» **Task to carry out**
With the pictures left out, set down the line containing "The image size is (1366, 679)." and each line after it to the end of the material, exactly as written.

» **Entries supplied**
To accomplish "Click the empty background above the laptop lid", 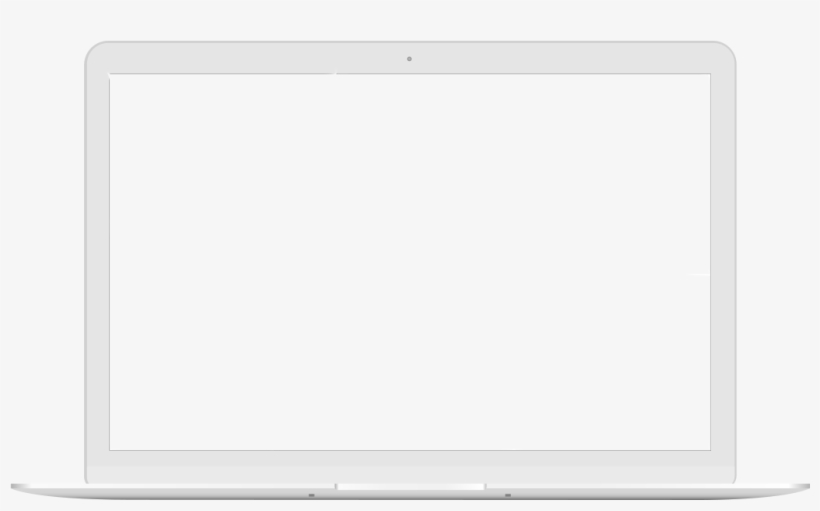I will (410, 20).
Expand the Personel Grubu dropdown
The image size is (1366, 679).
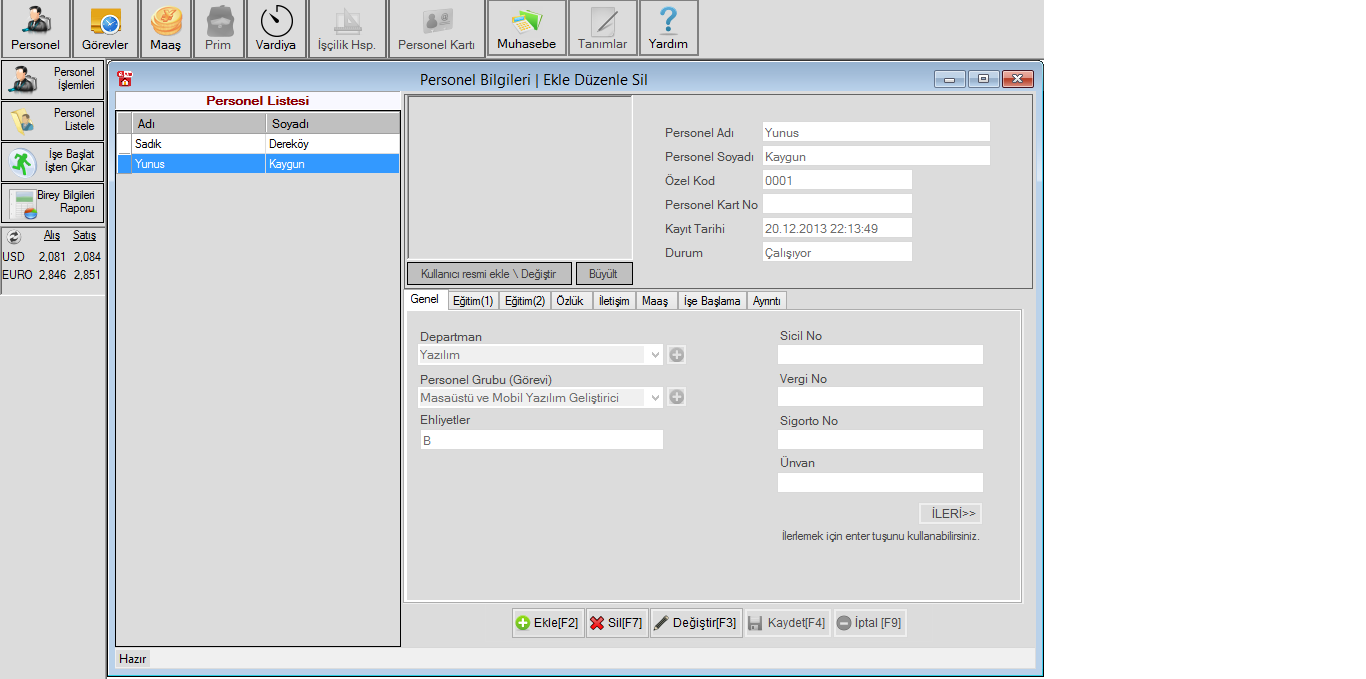[655, 398]
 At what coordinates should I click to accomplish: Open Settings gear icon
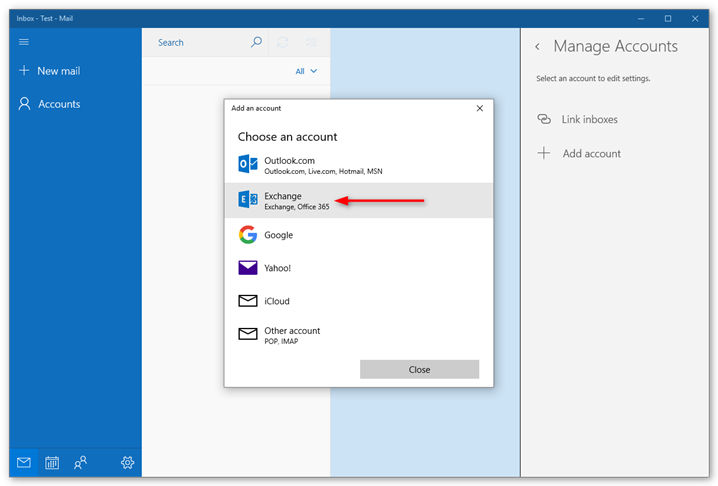(x=128, y=462)
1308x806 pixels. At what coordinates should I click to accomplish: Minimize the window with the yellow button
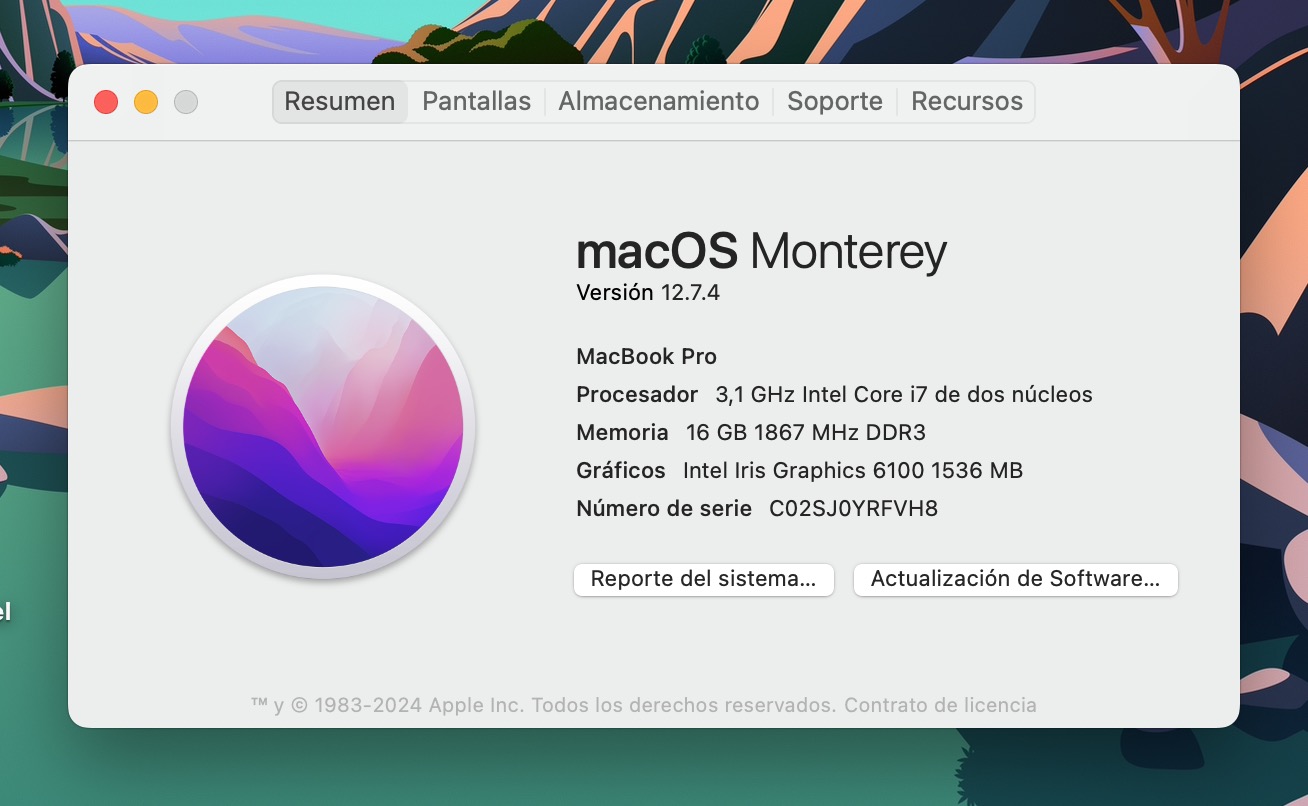point(146,102)
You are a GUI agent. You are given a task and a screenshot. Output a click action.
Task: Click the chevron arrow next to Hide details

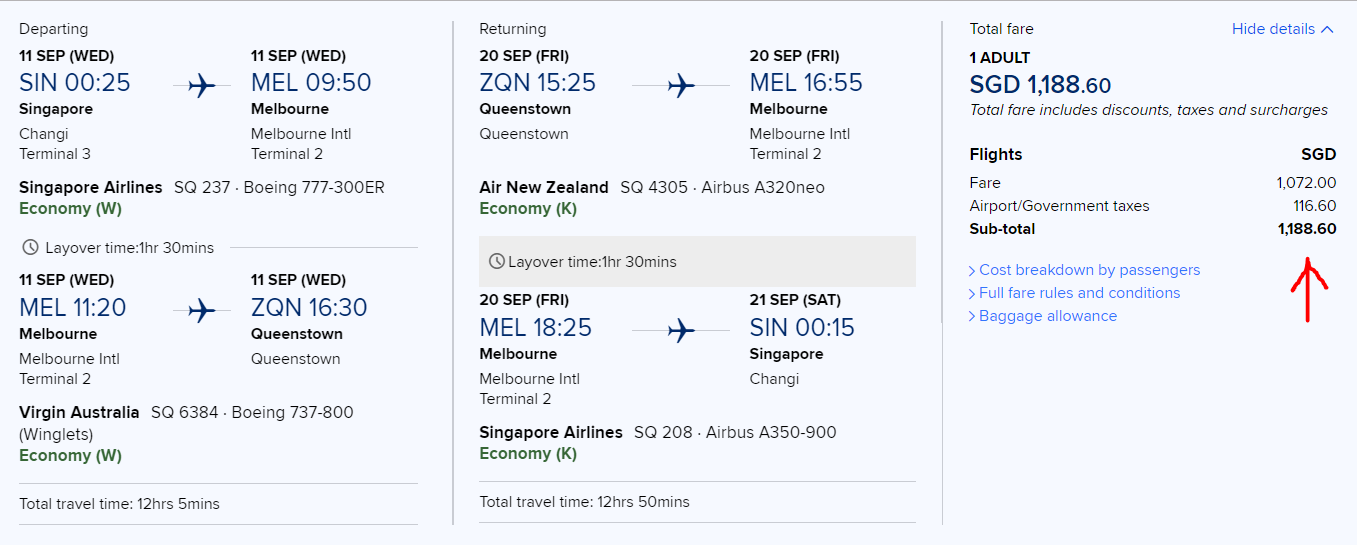(1327, 29)
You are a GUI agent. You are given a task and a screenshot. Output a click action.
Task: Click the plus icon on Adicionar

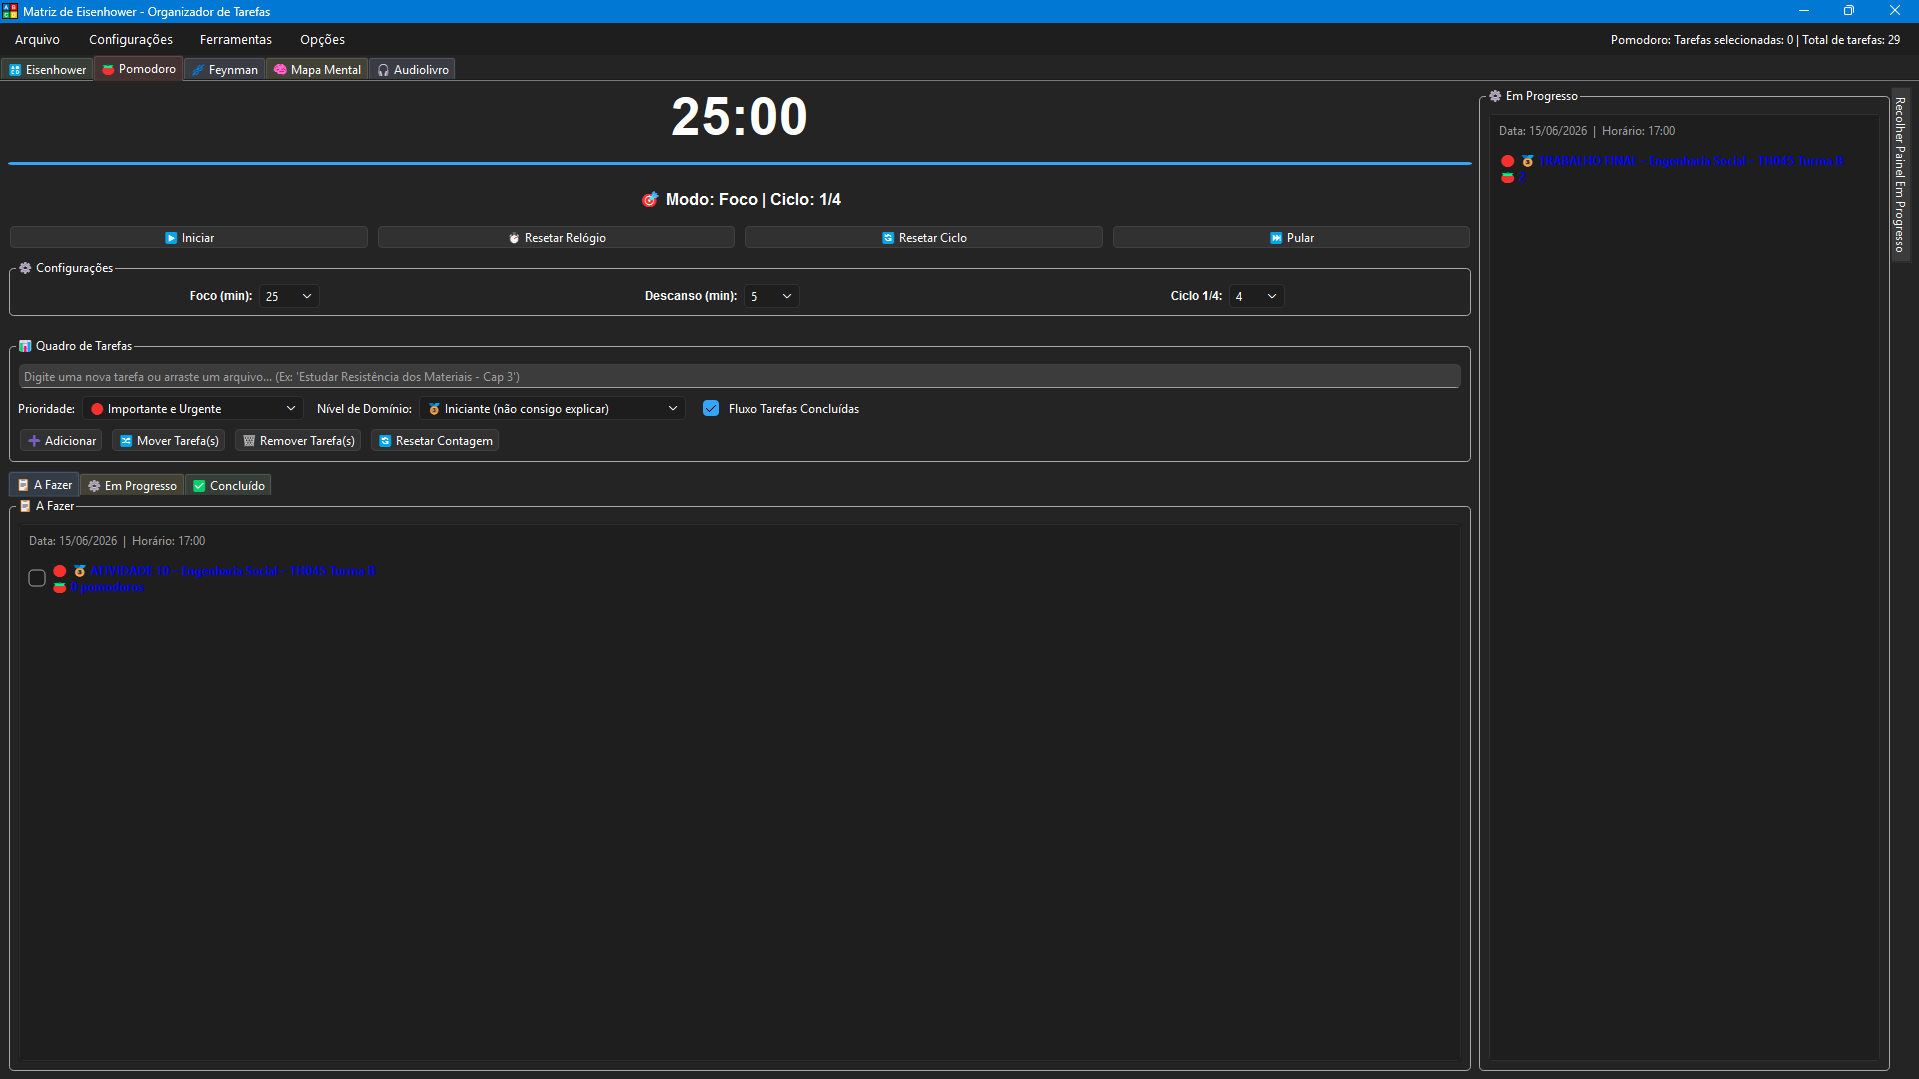(x=34, y=441)
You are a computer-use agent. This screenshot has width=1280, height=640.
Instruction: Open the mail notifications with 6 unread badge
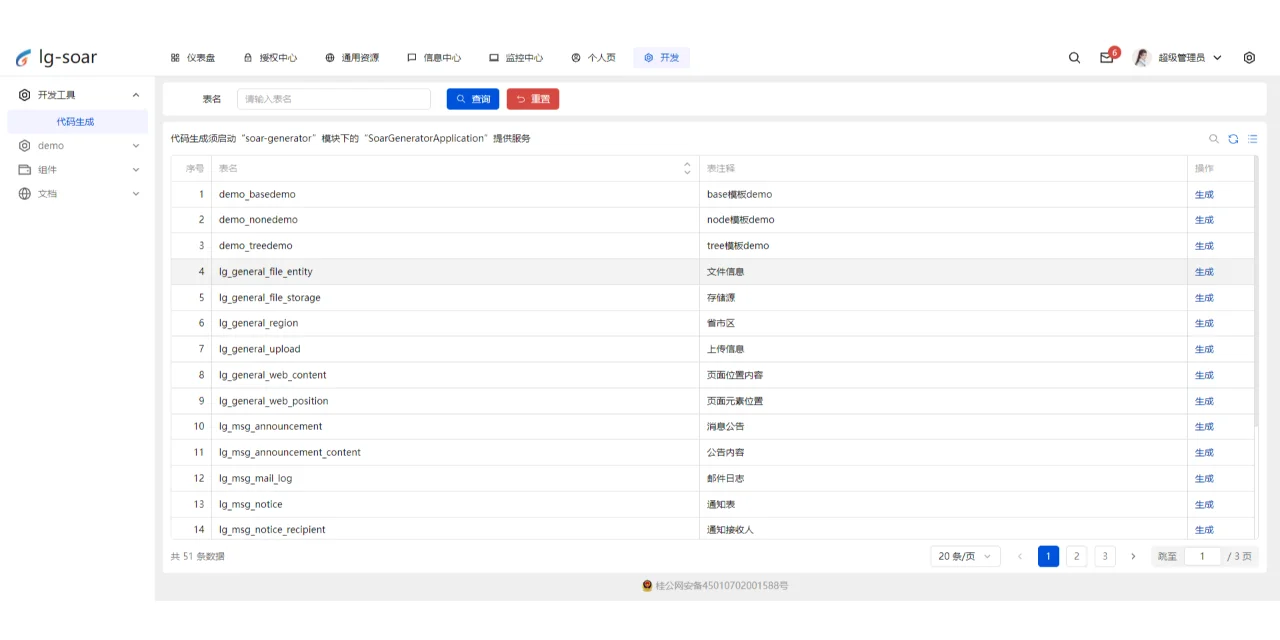(1106, 58)
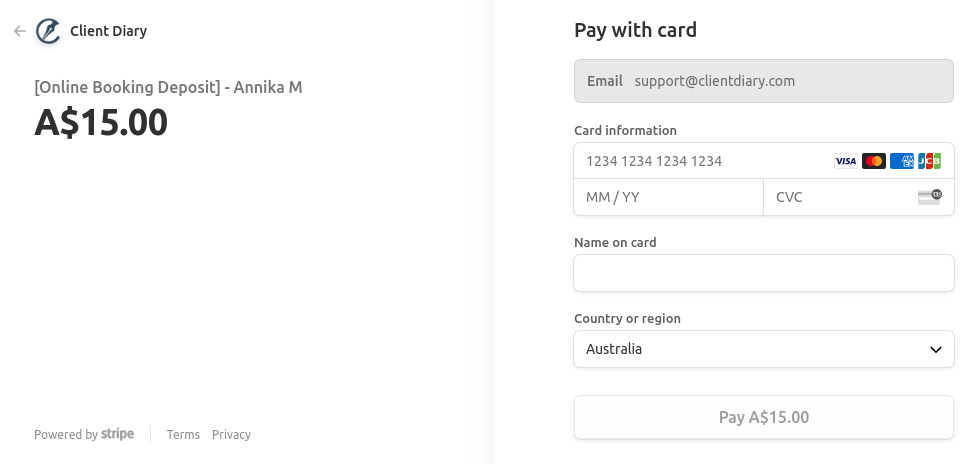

» **Reply**
The image size is (1366, 679).
[655, 398]
 At what coordinates should I click to accomplish: Open Settings gear icon
(x=128, y=462)
1308x806 pixels. At what coordinates should I click to accomplish: Minimize the window with the yellow button
point(146,102)
You are a GUI agent. You are given a task and a screenshot. Output a click action.
Task: Click the chevron arrow next to Hide details

(1327, 29)
You are a GUI agent. You are given a task and a screenshot. Output a click action.
Task: Click the plus icon on Adicionar

(x=34, y=441)
You are a computer-use agent. This screenshot has width=1280, height=640.
Instruction: Open the mail notifications with 6 unread badge
(1106, 58)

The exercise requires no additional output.